Citation662 A.2d 1356
PartiesDISTRICT OF COLUMBIA, Appellant, v. Reginald DUNMORE, Appellee.
CourtD.C. Court of Appeals

James C. McKay, Jr., Asst. Corp. Counsel, with whom John Payton, Corp. Counsel at the time the brief was filed, and Charles L. Reischel, Deputy Corp. Counsel, Washington, DC, were on the brief, for appellant.

Marc Fiedler, with whom Patrick M. Regan and Lisa R. Riggs, Washington, DC, were on the brief, for appellee.

Before TERRY and FARRELL, Associate Judges, and GALLAGHER, Senior Judge.

TERRY, Associate Judge:

We are called upon in this case to decide whether the discovery rule adopted in Burns v. Bell, 409 A.2d 614 (D.C.1979), applies to the notice requirement of D.C.Code § 12-309 (1989)1 in suits brought against the District of Columbia. The trial court ruled that the six months within which a plaintiff, under the statute, must give notice to the Mayor of a claim against the District did not begin to run until that plaintiff discovered that a claim had accrued. We hold, to the contrary, that the legislative purpose and the plain language of section 12-309 are incompatible with the discovery rule. We therefore reverse the trial court's judgment against the District and remand the case with directions to dismiss appellee's claim for failure to comply with section 12-309. We also reverse the court's ancillary order directing the District to reimburse appellee for his attorney fees and related expenses.2

I

On June 6, 1987, appellee Reginald Dunmore, a diabetic, went to the Howard University Hospital emergency room complaining of pain in his left groin. Upon examining Mr. Dunmore, a doctor prescribed some pain pills and insulin and released him.

Mr. Dunmore's discomfort worsened over the next two weeks, and on June 22 he was admitted to District of Columbia General Hospital ("D.C. General") through its emergency room. A physician at D.C. General examined Mr.
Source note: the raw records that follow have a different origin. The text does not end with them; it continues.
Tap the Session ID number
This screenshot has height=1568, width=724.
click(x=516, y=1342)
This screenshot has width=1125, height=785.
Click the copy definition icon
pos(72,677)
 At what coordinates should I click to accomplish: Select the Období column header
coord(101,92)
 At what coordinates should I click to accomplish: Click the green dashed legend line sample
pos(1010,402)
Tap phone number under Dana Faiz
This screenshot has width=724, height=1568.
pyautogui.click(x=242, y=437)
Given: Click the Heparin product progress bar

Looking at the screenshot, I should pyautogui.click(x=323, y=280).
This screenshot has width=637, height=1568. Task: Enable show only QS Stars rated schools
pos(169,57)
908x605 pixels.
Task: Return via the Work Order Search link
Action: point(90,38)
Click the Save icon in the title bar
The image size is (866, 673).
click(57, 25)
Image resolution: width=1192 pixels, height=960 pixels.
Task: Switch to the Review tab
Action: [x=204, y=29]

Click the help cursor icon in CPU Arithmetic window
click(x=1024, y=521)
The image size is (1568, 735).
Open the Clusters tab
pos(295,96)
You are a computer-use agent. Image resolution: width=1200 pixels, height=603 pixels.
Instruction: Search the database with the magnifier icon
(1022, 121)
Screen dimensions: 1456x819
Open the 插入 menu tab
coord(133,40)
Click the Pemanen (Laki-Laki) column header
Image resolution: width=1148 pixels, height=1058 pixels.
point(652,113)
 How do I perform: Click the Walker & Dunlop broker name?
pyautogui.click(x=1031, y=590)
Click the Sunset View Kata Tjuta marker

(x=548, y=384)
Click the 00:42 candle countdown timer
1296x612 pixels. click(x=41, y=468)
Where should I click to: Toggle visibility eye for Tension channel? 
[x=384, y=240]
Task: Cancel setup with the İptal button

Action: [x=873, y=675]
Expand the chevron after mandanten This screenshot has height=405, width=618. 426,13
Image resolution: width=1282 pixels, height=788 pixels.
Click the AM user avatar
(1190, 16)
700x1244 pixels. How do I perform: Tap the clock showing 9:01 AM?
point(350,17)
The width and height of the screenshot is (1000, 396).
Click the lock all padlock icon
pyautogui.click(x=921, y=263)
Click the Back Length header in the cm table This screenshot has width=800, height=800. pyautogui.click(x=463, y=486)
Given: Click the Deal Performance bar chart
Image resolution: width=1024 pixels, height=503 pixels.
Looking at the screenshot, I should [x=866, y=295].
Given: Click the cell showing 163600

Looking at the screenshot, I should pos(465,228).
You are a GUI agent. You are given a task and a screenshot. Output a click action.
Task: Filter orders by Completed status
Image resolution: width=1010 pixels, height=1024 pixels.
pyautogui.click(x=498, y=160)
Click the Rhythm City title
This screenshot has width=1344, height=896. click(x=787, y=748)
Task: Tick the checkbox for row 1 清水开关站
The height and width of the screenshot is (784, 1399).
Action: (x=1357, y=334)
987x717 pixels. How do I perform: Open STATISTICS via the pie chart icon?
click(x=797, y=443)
Dunmore and discovered that he had a heart murmur and was suffering from malnutrition. This initial examination of Mr. Dunmore also revealed a golf-ball-sized lump in his left groin. To combat the apparent infection in the groin area, the physician prescribed Erythromycin, a low-level antibiotic; however, for reasons undisclosed by the record, no antibiotic of any kind was administered that day.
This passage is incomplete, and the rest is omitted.